NEX-t Panel v1.0 捕获中靶率表现如何？是否需要进行两轮杂交来提高中靶率？

• 病原捕获的中靶率受到病原含量的影响较大。如下图所示，在相同的宿主背景下，随着微生物参考品的梯度稀释，其数据量呈等比例下降的趋势，而中靶率也随之降低。
• 尽管多轮捕获能够显著地提高中靶率，但这种策略同时伴随着信息丢失 (dropout) 的风险。尤其在病原含量较低的情况下，中靶率低，同时也对 dropout 更为敏感。因此，在考虑多轮捕获时需要谨慎权衡利弊。此外，从另一个角度来看，当样本中的病原基因组拷贝数为个位数时，提高中靶率实际上只是将这几个拷贝反复测序，并未产生更多的有用信息。

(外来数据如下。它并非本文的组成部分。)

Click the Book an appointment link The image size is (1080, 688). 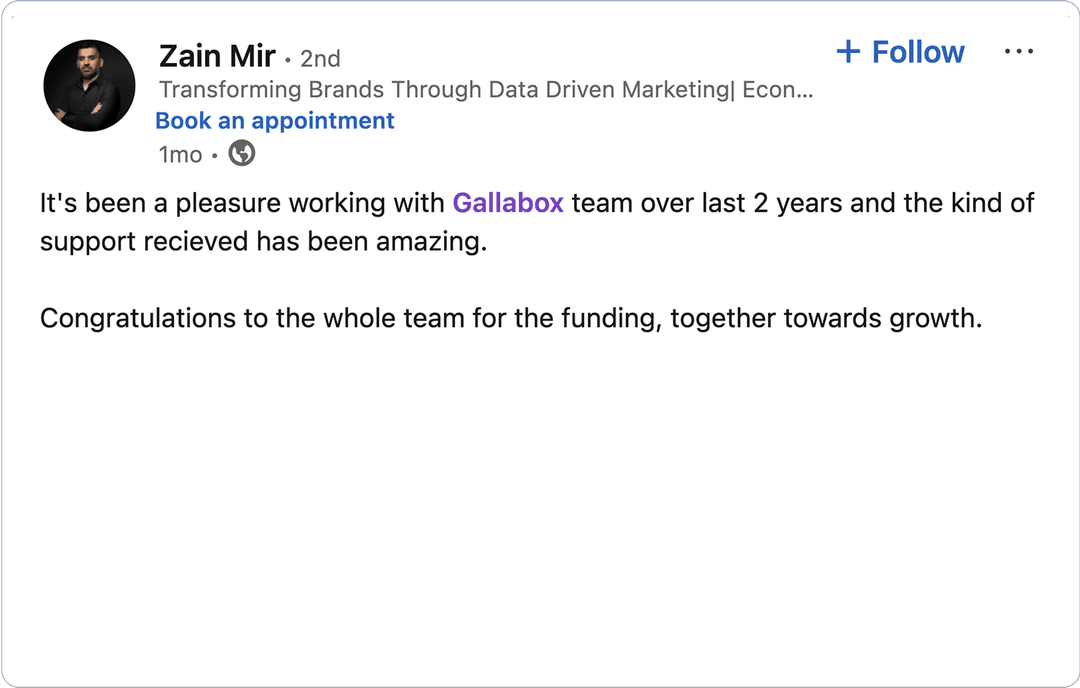coord(275,121)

注：以人类基因组 DNA 标准品 (Promega，G1471) 按照不同比例对 20 菌株交错的混合基因组材料 (ATCC，MSA-1003) 进行稀释以获得 0.001%-1% MSA-1003 的模拟菌群样本。50 ng Input 以 NadPrep® 快速 DNA 酶切文库构建试剂盒 v2 建库，利用 NEX-t Panel v1.0 搭配 NadPrep®️ ES Hybrid Capture Reagents 完成杂交捕获 (杂交 2 h)。测序模式：Novaseq6000， PE150。

测序数据利用 BWA 比对到由 hg19 人类基因组和 20 种微生物基因组参考序列组成的参考基因组，统计 reads 分布。